You are never “stupid” when you admit you dont know anything about a subject, that is the first key to opening the door to learning. Irish is correct, being big and strong is always an advantage and he is also correct, you have to decide which one will be your primary focus, martial arts or gaining strength and size.

You stated you were in the the UK, from my brief trips to London, I was amazed at the amount of different martial arts being taught. A trooper I was with, told me there were over 5 thousand schools in the greater London area. Dont know whether that is accurate, but, I certainly saw about every style known to man being advertised.

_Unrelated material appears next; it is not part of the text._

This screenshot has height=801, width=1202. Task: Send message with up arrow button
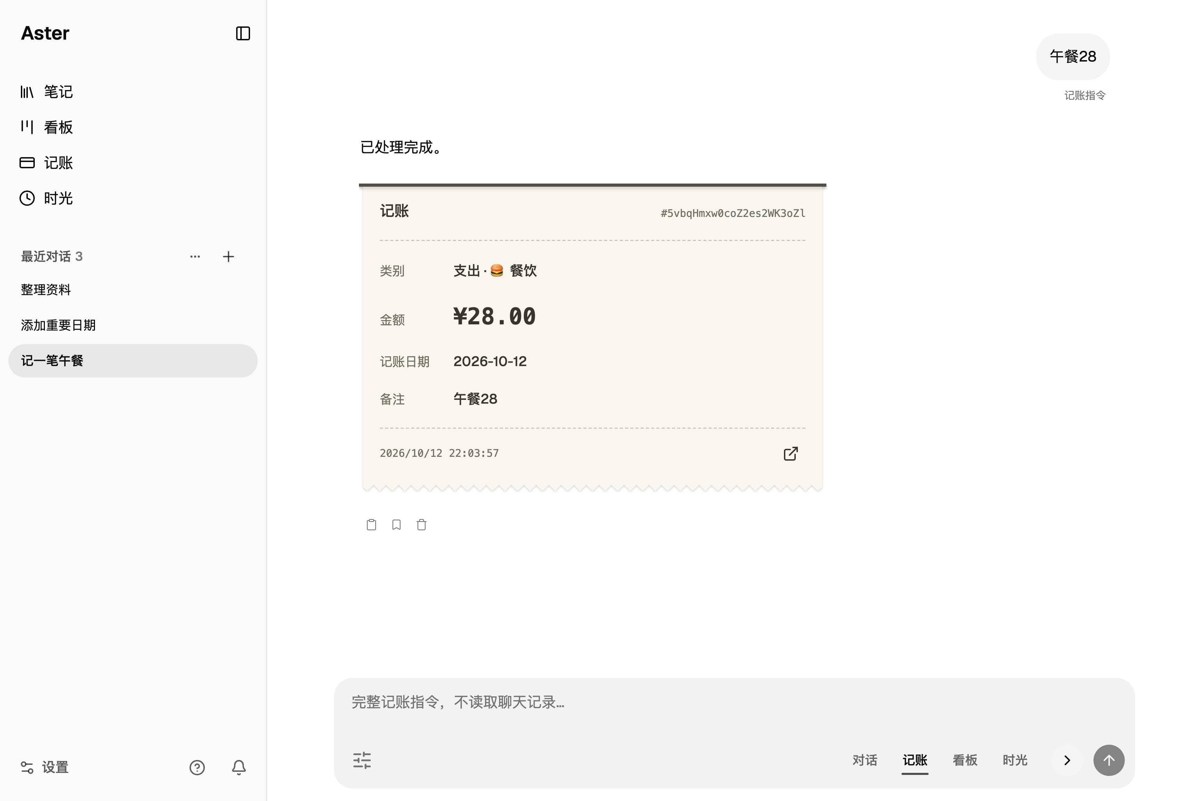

IMHO, I would check out two grappling arts (Judo, BJJ) and two striking arts( Boxing, Mauy Thai). This will give you a good introduction for both parallels. If these dont appeal to you, you can try the traditional arts ( Kempo,Tang Soo Do, Shotokan, etc) Welcome and good luck.
[/quote]

If you’re located in London and decide to give grappling arts a try, Roger gracie is a ten time multiple world champion, fighting in the heavy weight category. http://www.rogergracie.com/


#8

[quote]FightinIrish26 wrote:

[quote]jackbradneyraw wrote:
At the risk of sounding completely stupid as I actually don’t know much at all about martial arts but whenever i look into martial arts, a lot of them talk about using your opponents weight against them so you don’t need to be big or strong, is there any martial arts where being big and strong helps?[/quote]

You will always benefit from being big and strong in any kind of martial arts. The only thing you may find is you’ll have to cut down on your pursuit of being bigger and stronger because now you need time and energy for learning skills and increasing conditioning.[/quote]

Couldn’t have said it better myself!


#9

Roger Gracie would be a great option. I believe that Catch As Catch Can/Catch a Wrestling still has some functioning active schools in the UK as well. I know that the late great CACC wrestler Billy Robinson was from London and used to train at The Snake Pit in Wigan which was run by Billy Riley. If you are close by they may still be in operation, or Mr Robinson’s successors may still be teaching Catch as well.

Like others have said, Martial Arts are about maximizing mechanical advantage/leverage, timing, control of distance/positioning, speed/deception, mental, emotional, and physical resiliency, and strategy; none of which are mutually exclusive to physical strength. If you have strength as well, it just makes you all that much more dangerous.


#10

Thanks everyone for the replies, London is a bit of a trek for me so wouldn’t be able to attend regularly, but thank you anyway guys, i’m looking into krav maga near me


#11

is your avatar of britains very own charles bronson


#12

[quote]jackbradneyraw wrote:
Thanks everyone for the replies, London is a bit of a trek for me so wouldn’t be able to attend regularly, but thank you anyway guys, i’m looking into krav maga near me [/quote]

Cool. Good luck. Let us know how it goes.


#13

[quote]cavemansam wrote:
is your avatar of britains very own charles bronson[/quote]

yeah it is


#14

i saw the movie about him went and read some articles about him
BADASS lunatic if you look at stories about some of his fights wow
even his last fight 60 years old wow
big strong with attitude


#15

Yeah I’ve got majority of his books, one hard mofo


#16

If you want a striking art, consider Muay Thai. The clinch is a big part of it, and if you’re significantly stronger than your opponent you can potentially overwhelm superior technique with sheer brute force. I’m not saying you should just rely on strength, but I think it’s one of the few striking arts where being really strong can make up for mediocre technique (though ideally you want both).


#17

JUDO, ju jistsu, are the top picks against one opponent, kick boxing will help too.


#18

What you’re thinking of is “hard” arts vs “soft” arts. Strength & size help in hard arts.